GOAL OF THE EXERCISE
Every line of the entries below that mentions "will" is to be copied out.

DATA PROVIDED
--------------------------------------------------
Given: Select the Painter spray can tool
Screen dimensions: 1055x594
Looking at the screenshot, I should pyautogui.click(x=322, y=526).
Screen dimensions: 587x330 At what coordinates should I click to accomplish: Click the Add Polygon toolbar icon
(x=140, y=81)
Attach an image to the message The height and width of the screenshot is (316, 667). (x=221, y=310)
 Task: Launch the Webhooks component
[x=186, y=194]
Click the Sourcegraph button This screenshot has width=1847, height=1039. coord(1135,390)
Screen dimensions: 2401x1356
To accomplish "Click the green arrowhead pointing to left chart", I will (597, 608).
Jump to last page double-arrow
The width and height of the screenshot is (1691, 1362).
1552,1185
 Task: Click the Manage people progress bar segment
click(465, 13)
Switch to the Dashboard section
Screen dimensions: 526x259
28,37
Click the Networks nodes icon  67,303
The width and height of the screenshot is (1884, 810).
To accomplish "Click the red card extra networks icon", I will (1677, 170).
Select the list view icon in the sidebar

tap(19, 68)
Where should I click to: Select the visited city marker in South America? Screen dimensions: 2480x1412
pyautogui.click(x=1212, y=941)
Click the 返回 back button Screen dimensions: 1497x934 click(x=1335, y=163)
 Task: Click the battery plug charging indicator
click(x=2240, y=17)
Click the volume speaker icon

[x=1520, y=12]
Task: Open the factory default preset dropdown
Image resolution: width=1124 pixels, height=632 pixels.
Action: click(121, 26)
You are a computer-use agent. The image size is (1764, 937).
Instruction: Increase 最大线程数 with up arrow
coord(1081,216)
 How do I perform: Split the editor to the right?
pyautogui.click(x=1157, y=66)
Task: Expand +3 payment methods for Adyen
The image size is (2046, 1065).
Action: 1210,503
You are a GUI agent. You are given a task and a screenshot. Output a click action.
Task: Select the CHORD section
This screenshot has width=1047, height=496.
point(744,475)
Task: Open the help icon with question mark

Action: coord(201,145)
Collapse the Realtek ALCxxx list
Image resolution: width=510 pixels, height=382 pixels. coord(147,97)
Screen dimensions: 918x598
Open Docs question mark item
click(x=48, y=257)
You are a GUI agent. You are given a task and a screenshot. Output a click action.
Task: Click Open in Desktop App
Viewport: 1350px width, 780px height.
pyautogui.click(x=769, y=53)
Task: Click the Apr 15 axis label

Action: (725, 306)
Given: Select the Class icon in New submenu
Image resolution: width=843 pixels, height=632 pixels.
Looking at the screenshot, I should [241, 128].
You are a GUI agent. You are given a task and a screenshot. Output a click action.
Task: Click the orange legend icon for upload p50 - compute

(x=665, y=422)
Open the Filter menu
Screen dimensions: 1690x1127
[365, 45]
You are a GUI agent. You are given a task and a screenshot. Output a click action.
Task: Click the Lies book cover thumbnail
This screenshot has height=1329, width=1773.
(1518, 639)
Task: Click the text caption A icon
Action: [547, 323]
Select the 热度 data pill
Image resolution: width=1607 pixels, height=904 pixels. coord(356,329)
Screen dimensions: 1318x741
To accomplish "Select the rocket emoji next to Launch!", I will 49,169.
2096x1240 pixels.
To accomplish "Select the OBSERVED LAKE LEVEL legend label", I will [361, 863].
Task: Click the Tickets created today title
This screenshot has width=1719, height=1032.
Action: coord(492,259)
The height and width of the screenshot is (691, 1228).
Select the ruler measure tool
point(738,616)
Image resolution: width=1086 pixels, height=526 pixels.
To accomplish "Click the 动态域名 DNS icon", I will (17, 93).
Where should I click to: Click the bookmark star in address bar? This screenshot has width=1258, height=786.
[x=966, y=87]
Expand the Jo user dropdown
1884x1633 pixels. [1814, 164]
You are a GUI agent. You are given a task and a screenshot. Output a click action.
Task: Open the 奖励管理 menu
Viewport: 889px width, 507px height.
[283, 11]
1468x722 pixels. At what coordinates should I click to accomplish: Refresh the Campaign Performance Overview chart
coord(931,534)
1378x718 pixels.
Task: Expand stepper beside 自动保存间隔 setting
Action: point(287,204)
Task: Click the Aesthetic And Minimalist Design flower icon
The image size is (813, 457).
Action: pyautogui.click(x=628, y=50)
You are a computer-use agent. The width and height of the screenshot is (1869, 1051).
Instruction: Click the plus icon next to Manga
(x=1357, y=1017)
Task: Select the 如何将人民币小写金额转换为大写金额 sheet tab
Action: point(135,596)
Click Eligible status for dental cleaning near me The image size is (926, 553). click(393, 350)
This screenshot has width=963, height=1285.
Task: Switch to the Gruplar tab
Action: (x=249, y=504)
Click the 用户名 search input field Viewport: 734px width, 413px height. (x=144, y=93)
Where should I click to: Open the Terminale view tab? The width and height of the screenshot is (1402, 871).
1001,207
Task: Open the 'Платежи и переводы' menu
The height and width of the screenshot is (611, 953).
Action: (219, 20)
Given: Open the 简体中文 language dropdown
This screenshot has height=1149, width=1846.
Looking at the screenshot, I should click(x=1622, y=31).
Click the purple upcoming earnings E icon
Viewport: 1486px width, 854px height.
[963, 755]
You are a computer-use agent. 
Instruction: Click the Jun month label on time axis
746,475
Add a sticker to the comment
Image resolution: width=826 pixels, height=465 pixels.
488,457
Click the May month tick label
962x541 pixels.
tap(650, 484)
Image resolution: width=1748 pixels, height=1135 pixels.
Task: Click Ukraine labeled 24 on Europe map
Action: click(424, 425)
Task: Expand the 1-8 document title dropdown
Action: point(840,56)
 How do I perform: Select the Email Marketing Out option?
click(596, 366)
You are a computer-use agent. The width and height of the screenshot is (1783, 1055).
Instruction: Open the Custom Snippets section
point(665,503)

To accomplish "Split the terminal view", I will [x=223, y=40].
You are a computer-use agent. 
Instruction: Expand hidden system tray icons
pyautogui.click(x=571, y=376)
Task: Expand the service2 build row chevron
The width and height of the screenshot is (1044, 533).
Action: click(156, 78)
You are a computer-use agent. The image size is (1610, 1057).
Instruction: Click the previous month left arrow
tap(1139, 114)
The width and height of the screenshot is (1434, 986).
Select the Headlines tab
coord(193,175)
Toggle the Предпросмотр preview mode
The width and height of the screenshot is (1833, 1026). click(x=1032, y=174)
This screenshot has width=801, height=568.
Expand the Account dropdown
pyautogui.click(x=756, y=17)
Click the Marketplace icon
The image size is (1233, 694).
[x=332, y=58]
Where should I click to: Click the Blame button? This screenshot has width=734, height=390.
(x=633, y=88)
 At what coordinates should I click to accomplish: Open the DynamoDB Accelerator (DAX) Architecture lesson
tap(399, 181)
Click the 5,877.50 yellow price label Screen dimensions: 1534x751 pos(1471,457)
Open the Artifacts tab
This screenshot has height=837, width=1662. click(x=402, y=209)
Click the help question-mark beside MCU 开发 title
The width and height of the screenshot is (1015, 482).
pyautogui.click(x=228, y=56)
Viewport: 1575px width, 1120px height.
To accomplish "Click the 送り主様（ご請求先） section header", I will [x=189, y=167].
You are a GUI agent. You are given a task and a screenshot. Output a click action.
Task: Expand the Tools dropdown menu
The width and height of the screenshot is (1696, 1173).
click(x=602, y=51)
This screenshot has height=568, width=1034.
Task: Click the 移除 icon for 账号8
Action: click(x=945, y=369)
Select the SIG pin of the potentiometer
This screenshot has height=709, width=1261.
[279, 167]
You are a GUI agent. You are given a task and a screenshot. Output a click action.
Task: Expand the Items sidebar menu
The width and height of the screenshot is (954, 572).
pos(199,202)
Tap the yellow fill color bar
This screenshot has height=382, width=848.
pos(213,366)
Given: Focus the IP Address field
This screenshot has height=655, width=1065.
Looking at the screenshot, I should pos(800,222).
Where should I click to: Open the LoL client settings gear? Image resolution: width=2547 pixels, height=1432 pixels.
--------------------------------------------------
WRITTEN ANSWER
To accomplish "Click the green arrowhead pointing to left chart", I will (597, 608).
To accomplish "Click the red card extra networks icon", I will (1677, 170).
To accomplish "Select the rocket emoji next to Launch!", I will 49,169.
To accomplish "Select the OBSERVED LAKE LEVEL legend label", I will [361, 863].
To accomplish "Click the 动态域名 DNS icon", I will (17, 93).
To accomplish "Split the terminal view", I will [x=223, y=40].
To accomplish "Click the 送り主様（ご請求先） section header", I will [x=189, y=167].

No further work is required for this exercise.